Erringham chapel is a former place of worship in the deserted medieval village of Old Erringham, north of Shoreham-by-Sea in the district of Adur, one of seven local government districts in the English county of West Sussex. Founded in the 11th century as a chapel of ease to St Nicolas' Church in the Saxon riverside village of Old Shoreham, it was in use for several centuries until depopulation caused Old Erringham to become unviable as a settlement. The chapel fell into ruin, and its remains have been incorporated into a barn on the farm which now occupies the site of the village. English Heritage has listed the remaining structure at Grade II for its architectural and historical importance.

==History==
The east bank of the River Adur—the area covered by the present-day town of Shoreham-by-Sea and its rural hinterland—was first settled during the Iron Age, and also saw Roman activity. During the Saxon era it became a prosperous agricultural area. Two villages developed next to the river: Old Shoreham, about 1 mi north of the English Channel and the river estuary, and Old Erringham, another mile to the north.
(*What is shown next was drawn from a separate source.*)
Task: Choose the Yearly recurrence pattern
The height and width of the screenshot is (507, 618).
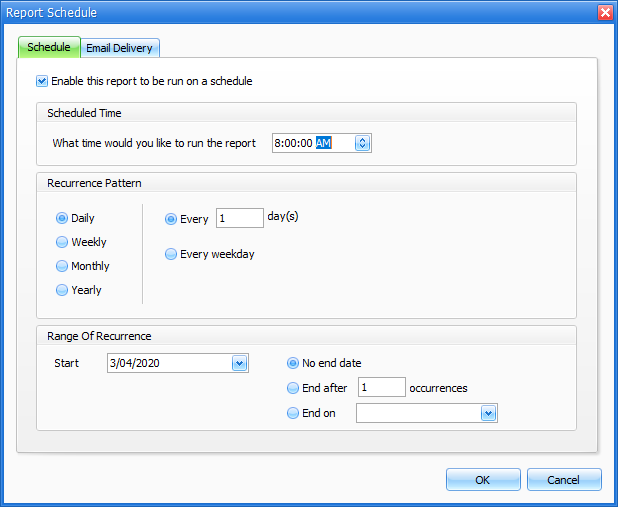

Old Shoreham became important enough to support a large church—St Nicolas' Church—by about 900, and its population at the time of the Domesday survey in 1086 was 76. Erringham is believed to have been founded as an exclusively agricultural settlement by a Saxon named Erra, who may have had a homestead there (archaeological evidence discovered in 1964 supports this; the remains of a Saxon hut were found). Seven people were recorded as living in Erringham in 1086.

A chapel of ease was built to serve the settlement in the 11th century. It was never parished, and was always administered from St Nicolas' Church. The flint and stone structure had a chancel and a nave. Some structural work may have been carried out in the 12th and 13th centuries as well, as Erringham briefly grew more important: by the 13th century it had a manor house and windmill, and its population was nearly the same as that of Old Shoreham. William de Braose, 1st Lord of Bramber held the chapel and its mother church at the time of the Domesday survey in 1086; soon afterwards he or his son Philip founded the new town of New Shoreham at the river estuary and built a third church, dedicated to St Mary de Haura, there.

The chapel continued in service for about 300 years, but the rapid decline of Old Erringham village led to its abandonment. Because the village was thriving in the 13th century and was reliant on agriculture, its depopulation has been explained by a combination of the Black Death of the mid-14th century, changes in farming methods, and alterations in the flow of the nearby River Adur (which affected how the land could be farmed). By the 16th century, only one farm survived. The chapel fell into disrepair: the nave disappeared (although its foundations can still be seen) and only the chancel was left standing. This was converted into a barn on the farm.

The structure is still known as, and marked on maps as, "The Chapel". The east wall retains a stone-mullioned two-light window of the "Transitional" style between Norman and English Gothic architecture (a style also employed in the substantial parish church of New Shoreham, St Mary de Haura Church, in the late 12th century). The north and south walls each have one small Norman-era lancet window. The entrance door is in the west wall. Modern additions include an iron roof and a concrete floor.

Erringham chapel was listed at Grade II by English Heritage on 8 May 1950. Such buildings are defined as being "nationally important and of special interest". As of February 2001, it was one of 106 Grade II listed buildings, and 119 listed buildings of all grades, in Adur district.